[Record list start]

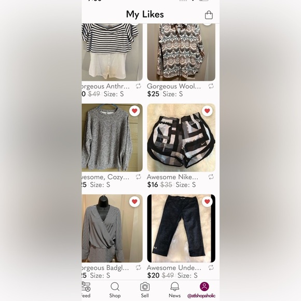Toggle the Under Armour pants heart

click(207, 201)
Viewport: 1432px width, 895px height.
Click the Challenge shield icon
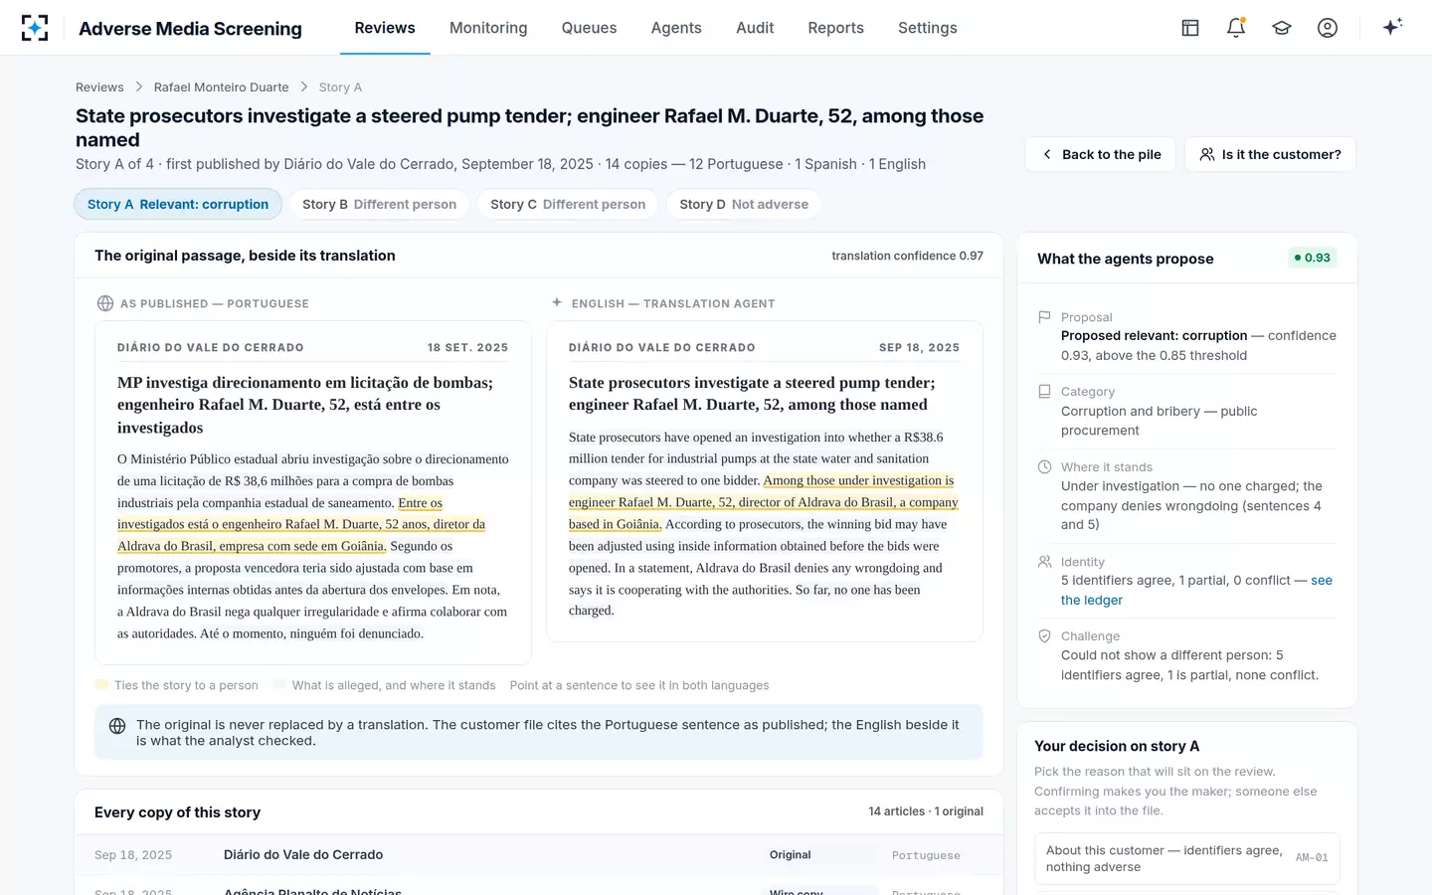point(1044,636)
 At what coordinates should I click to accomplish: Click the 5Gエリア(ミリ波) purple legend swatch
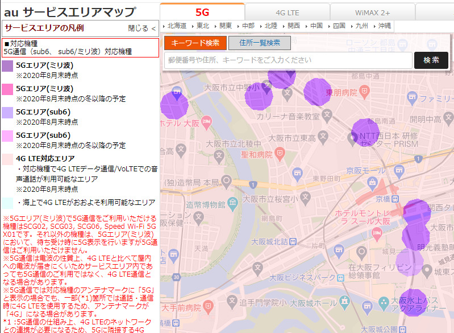pos(8,66)
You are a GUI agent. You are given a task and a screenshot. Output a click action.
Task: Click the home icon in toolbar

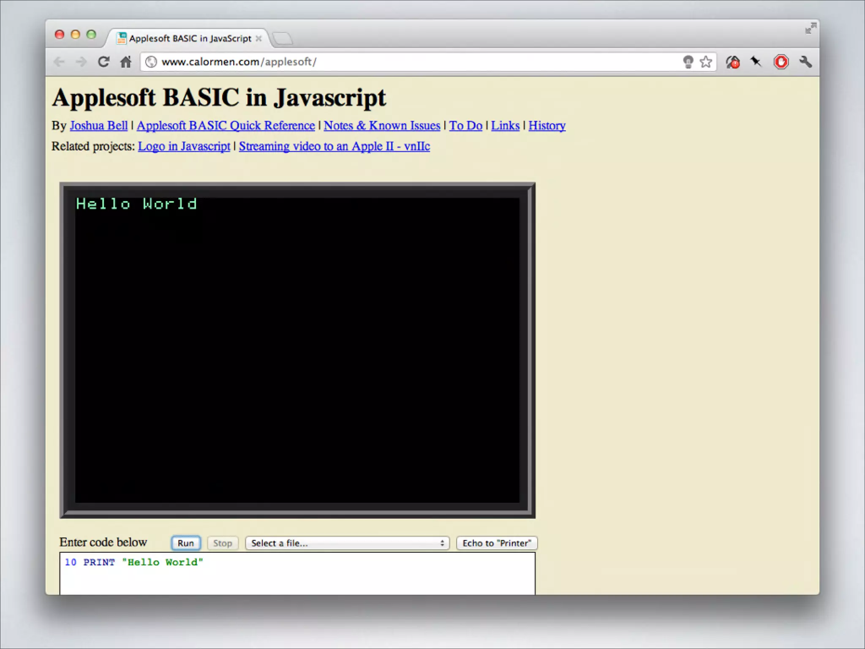[125, 62]
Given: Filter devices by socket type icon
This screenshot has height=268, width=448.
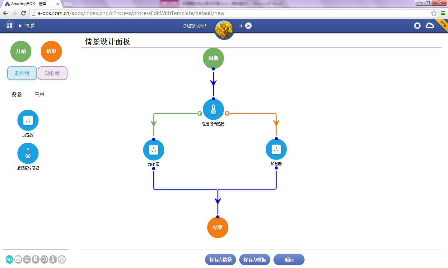Looking at the screenshot, I should tap(18, 259).
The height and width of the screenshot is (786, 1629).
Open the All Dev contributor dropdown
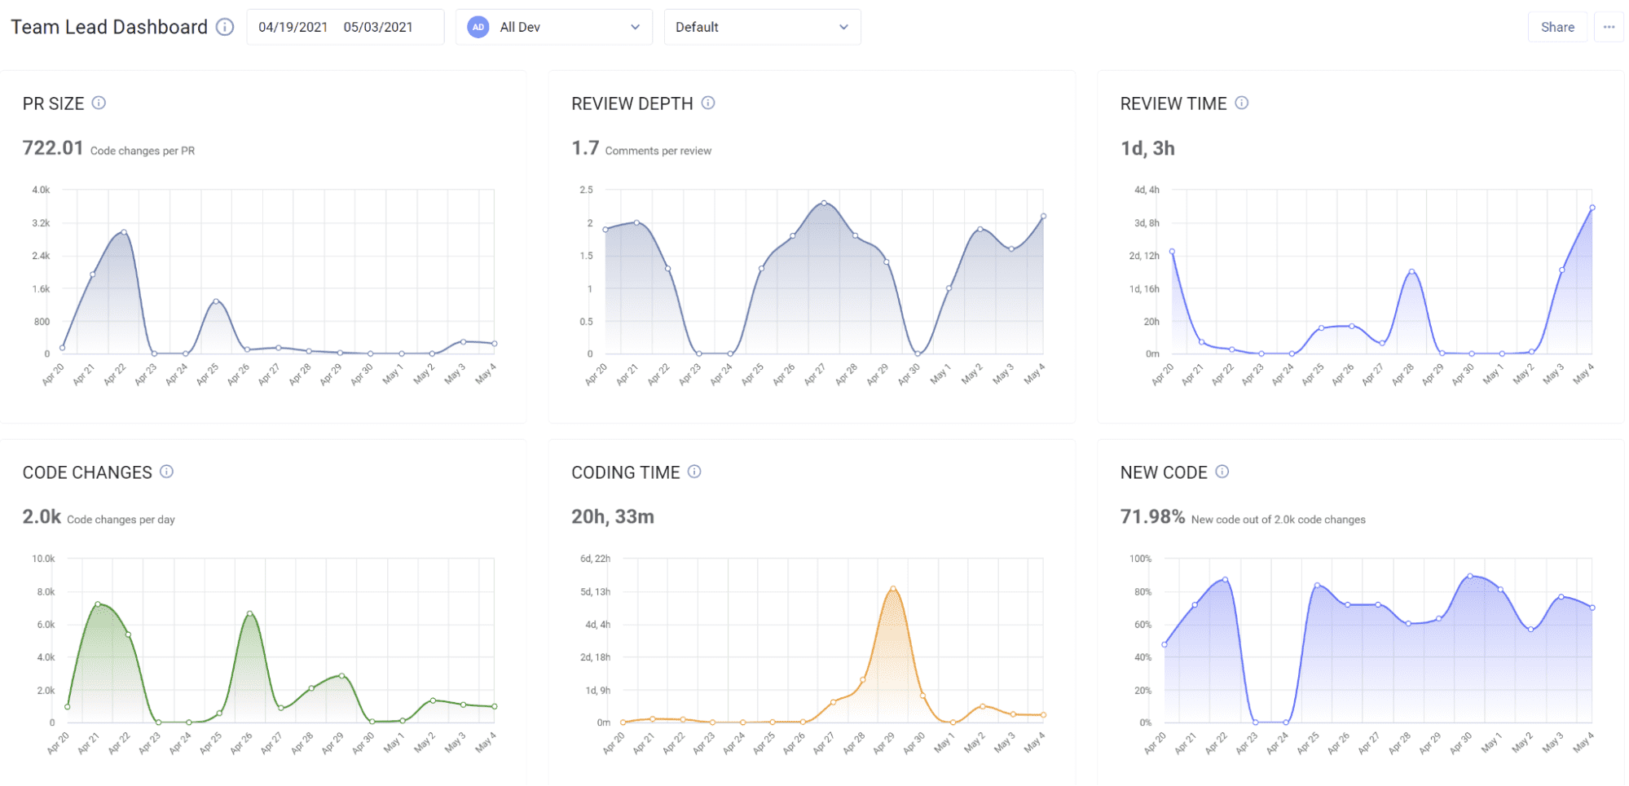554,27
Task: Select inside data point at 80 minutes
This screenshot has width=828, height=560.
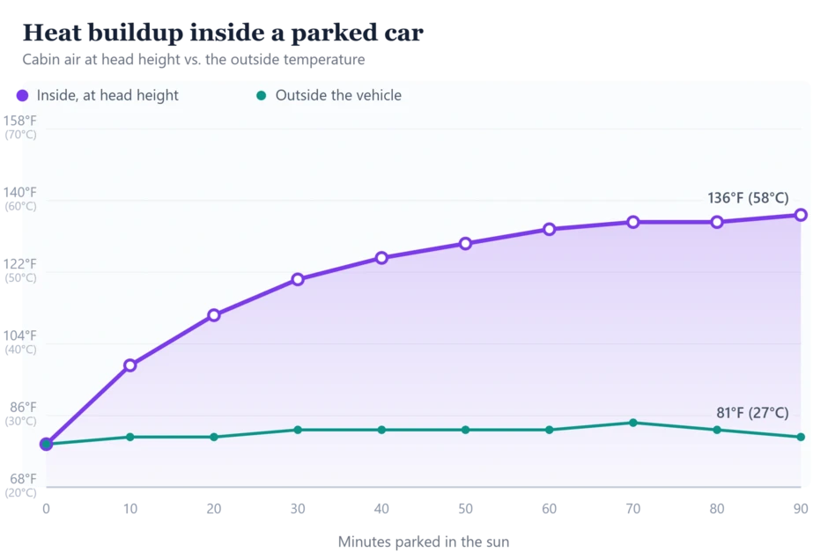Action: click(717, 222)
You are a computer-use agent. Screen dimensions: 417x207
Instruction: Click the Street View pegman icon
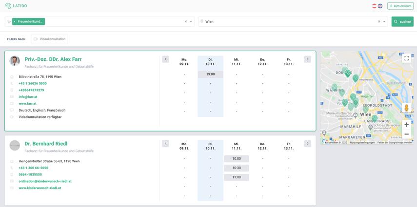click(x=406, y=108)
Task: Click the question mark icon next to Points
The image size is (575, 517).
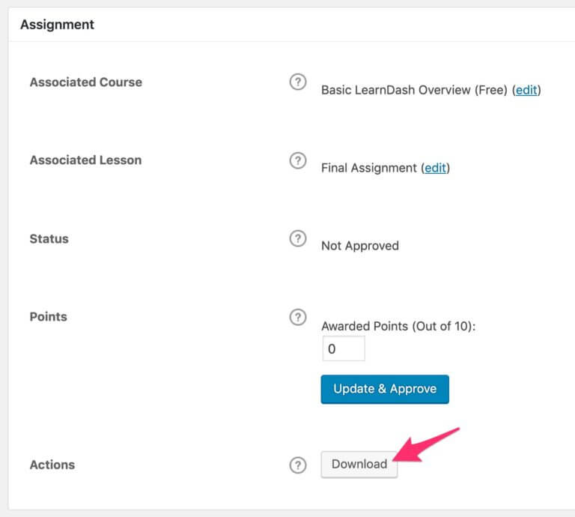Action: 298,317
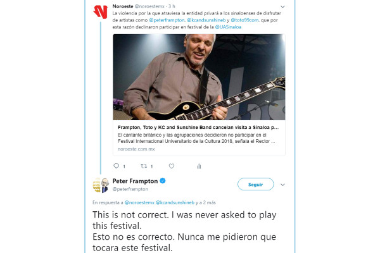
Task: Retweet the Noroeste tweet
Action: pos(144,166)
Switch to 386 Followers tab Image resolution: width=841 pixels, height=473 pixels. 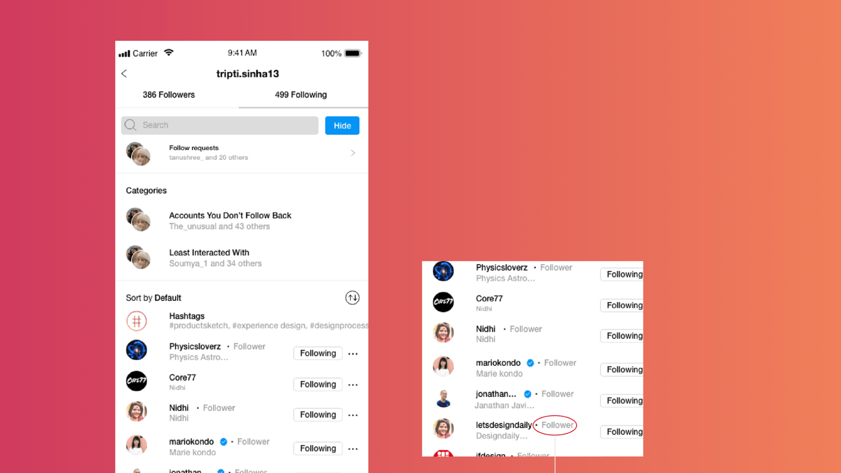click(x=169, y=95)
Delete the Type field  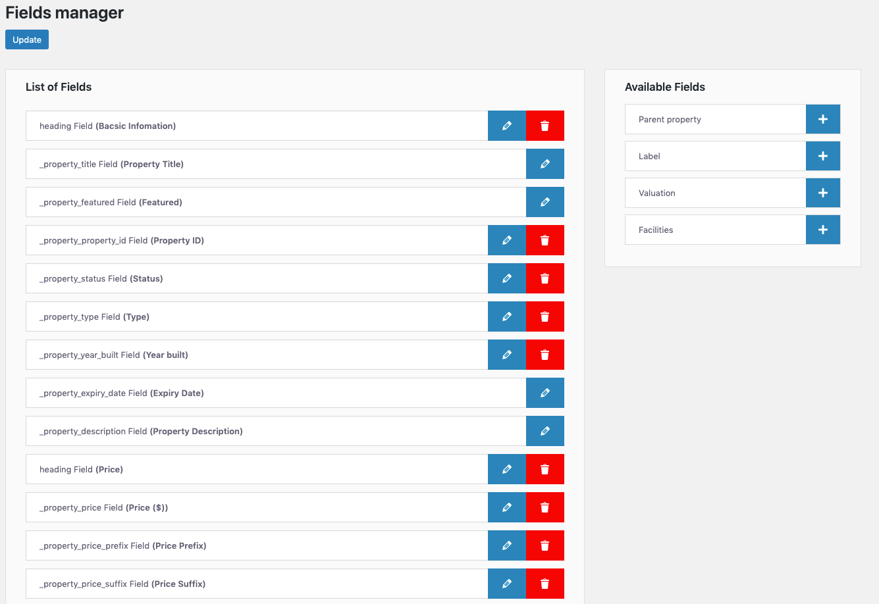pos(545,316)
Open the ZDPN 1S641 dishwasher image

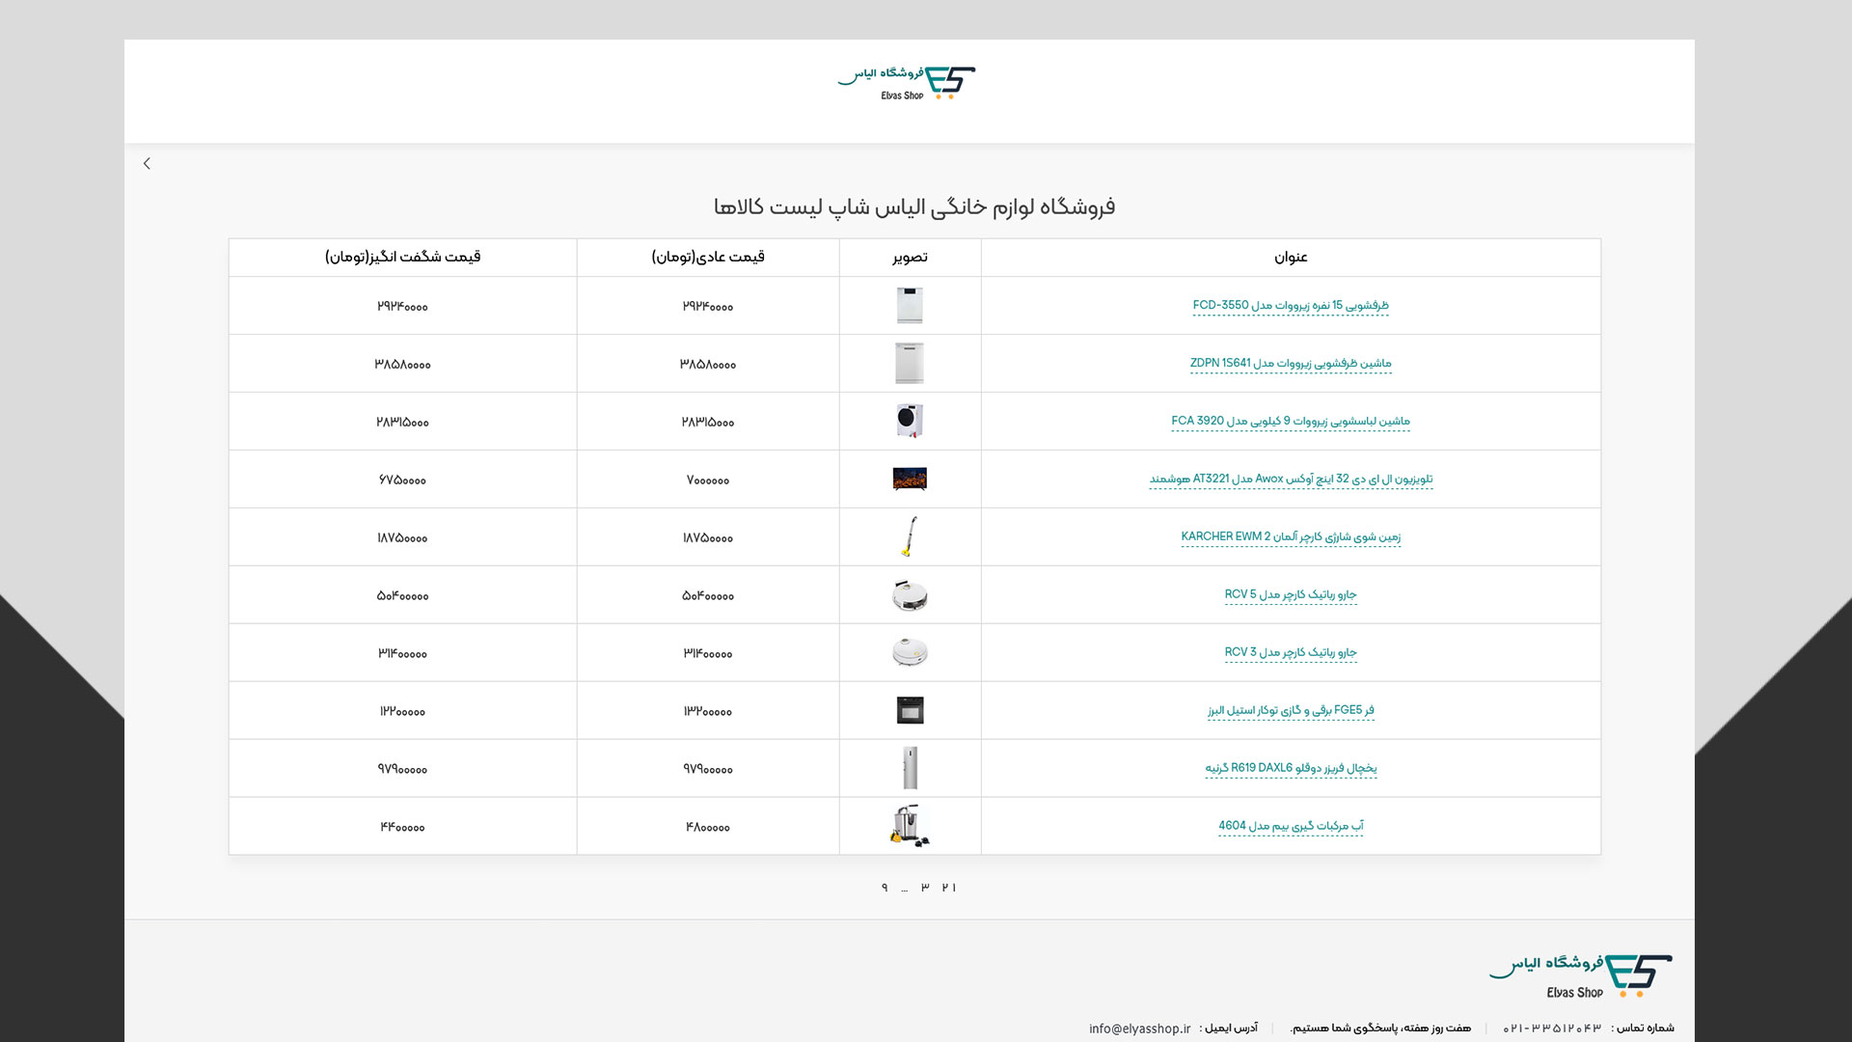909,364
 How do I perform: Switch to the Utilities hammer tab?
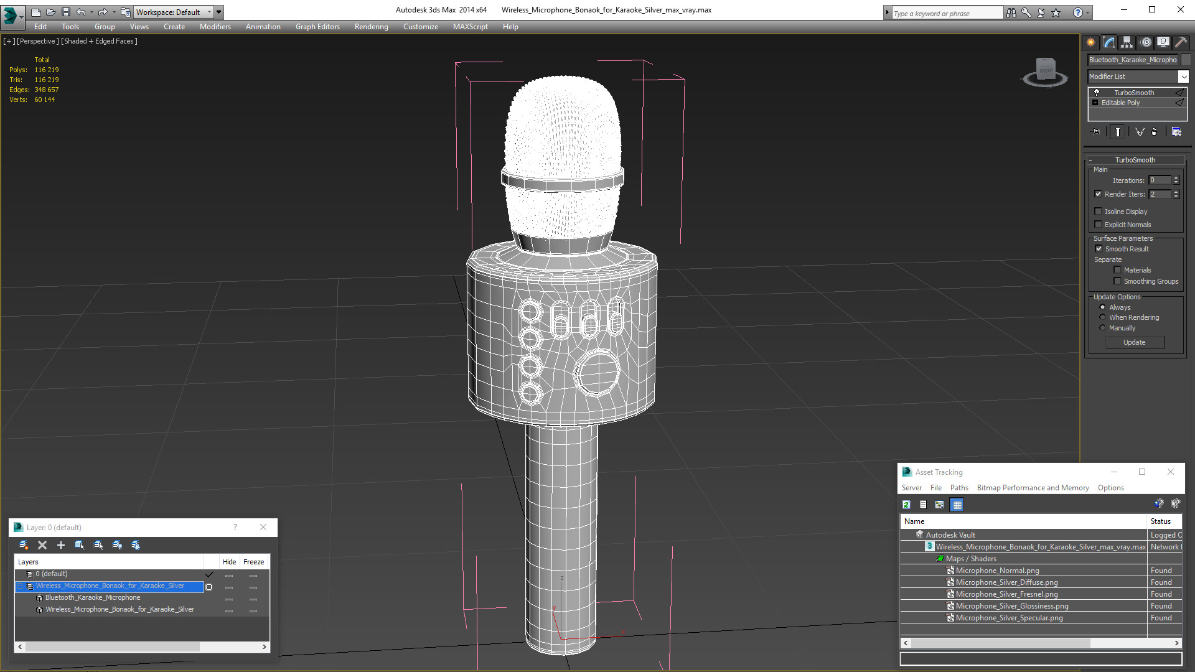coord(1181,42)
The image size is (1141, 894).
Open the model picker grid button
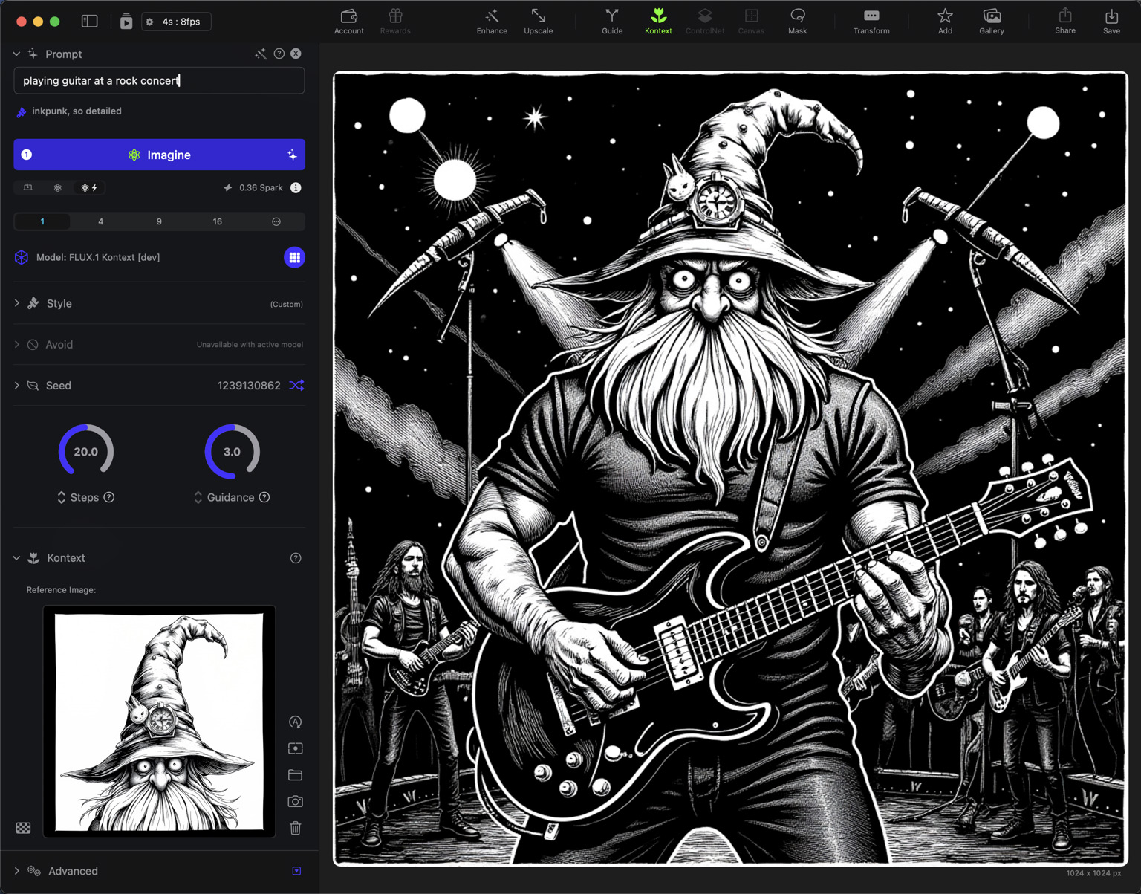click(294, 257)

[Record list end]

## [Directions for this task]
Copy out everything from the line containing "The image size is (1141, 894)." down to the end of the entries, including both ends. Leave the pictures out of your answer.

## [Output for this exercise]
The image size is (1141, 894).
Open the model picker grid button
click(294, 257)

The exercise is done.